- SUPPLIED ENTRIES -
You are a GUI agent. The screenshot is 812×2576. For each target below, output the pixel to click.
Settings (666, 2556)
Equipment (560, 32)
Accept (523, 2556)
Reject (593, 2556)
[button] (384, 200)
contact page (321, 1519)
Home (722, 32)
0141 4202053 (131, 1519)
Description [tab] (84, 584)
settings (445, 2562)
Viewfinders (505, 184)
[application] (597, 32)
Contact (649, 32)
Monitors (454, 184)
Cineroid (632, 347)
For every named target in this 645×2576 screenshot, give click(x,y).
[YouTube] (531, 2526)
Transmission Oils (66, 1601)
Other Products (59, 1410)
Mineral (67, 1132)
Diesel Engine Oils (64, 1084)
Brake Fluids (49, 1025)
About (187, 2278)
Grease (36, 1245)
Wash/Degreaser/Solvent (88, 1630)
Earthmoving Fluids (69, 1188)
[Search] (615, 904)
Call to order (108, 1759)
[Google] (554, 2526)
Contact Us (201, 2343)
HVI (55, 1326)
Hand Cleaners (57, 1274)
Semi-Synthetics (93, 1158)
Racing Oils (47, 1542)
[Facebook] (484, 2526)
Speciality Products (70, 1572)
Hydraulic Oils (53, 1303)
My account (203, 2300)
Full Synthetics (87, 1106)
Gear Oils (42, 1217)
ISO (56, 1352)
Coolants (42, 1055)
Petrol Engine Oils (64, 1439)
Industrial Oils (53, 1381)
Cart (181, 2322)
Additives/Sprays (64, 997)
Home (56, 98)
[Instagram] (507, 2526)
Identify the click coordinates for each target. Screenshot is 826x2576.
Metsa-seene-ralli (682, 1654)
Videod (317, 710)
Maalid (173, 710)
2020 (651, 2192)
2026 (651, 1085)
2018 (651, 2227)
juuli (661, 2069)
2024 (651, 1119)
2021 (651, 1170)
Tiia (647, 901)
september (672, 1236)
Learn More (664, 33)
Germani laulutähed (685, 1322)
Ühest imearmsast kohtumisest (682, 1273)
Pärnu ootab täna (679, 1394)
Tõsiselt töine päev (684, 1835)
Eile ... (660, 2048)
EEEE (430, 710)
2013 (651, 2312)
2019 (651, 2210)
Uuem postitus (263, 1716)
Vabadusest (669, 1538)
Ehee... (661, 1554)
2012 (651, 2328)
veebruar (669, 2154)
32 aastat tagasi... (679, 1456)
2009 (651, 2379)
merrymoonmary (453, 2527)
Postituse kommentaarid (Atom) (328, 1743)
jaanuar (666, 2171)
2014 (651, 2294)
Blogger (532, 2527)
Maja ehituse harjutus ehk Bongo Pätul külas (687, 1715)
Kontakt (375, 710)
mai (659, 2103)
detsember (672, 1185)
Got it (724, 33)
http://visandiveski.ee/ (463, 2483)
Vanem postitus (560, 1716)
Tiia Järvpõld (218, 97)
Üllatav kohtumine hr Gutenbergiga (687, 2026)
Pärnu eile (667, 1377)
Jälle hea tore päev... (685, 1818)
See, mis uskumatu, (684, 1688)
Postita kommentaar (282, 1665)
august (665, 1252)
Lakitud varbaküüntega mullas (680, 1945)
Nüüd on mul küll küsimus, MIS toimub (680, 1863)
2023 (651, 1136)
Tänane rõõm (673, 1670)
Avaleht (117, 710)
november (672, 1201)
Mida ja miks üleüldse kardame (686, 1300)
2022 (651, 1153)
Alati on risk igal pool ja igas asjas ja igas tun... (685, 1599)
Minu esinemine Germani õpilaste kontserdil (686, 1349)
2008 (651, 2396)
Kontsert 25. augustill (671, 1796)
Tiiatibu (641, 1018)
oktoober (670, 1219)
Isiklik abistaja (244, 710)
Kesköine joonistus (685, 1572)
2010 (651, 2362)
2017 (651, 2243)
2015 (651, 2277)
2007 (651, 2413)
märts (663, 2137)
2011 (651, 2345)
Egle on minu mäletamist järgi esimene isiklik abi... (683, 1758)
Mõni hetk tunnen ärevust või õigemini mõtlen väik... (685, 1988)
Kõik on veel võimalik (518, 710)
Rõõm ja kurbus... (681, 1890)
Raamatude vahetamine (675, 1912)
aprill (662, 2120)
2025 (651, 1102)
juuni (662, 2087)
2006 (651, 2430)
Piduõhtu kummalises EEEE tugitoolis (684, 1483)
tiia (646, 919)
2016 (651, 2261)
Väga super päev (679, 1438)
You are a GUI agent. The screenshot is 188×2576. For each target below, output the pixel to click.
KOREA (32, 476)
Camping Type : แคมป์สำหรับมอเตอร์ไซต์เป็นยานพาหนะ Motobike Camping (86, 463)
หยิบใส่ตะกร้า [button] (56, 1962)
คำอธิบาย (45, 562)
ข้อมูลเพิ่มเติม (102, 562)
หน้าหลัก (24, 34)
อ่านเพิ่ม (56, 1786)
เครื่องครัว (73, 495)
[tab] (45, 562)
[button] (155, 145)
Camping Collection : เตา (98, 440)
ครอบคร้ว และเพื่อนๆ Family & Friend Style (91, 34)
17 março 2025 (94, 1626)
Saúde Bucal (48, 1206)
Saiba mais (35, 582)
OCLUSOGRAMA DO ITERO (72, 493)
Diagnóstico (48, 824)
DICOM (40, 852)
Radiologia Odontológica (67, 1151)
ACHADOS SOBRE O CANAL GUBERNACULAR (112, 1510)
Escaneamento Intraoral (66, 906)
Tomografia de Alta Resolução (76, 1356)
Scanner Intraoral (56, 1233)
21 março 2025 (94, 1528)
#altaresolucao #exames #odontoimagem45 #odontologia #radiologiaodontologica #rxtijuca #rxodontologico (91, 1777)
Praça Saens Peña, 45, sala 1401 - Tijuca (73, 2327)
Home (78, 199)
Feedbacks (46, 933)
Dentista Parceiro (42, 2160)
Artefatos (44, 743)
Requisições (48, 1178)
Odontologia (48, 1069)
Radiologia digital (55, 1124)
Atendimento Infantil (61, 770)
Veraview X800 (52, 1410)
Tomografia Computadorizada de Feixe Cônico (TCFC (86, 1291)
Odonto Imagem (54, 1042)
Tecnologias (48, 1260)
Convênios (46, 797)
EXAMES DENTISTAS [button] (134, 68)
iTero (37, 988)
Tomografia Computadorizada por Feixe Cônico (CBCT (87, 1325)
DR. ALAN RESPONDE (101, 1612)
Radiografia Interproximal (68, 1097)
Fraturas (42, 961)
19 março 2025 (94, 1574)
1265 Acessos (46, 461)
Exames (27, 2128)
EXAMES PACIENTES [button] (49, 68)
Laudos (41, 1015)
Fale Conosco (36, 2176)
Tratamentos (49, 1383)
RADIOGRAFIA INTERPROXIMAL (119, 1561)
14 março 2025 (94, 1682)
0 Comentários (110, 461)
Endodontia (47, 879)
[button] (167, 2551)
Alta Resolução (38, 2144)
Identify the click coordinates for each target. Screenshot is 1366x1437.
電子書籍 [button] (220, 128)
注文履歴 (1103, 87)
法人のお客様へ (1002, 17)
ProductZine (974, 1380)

- TASK PROMPT -
Return the span of lines in the data above that opens at the line with "Ehee... (661, 1554)" and closes at the line with "Maja ehituse harjutus", exactly, ends included, nothing else.

- ANSWER TO THE EXERCISE -
Ehee... (661, 1554)
2012 (651, 2328)
veebruar (669, 2154)
32 aastat tagasi... (679, 1456)
2009 (651, 2379)
merrymoonmary (453, 2527)
Postituse kommentaarid (Atom) (328, 1743)
jaanuar (666, 2171)
2014 (651, 2294)
Blogger (532, 2527)
Maja ehituse harjutus ehk Bongo Pätul külas (687, 1715)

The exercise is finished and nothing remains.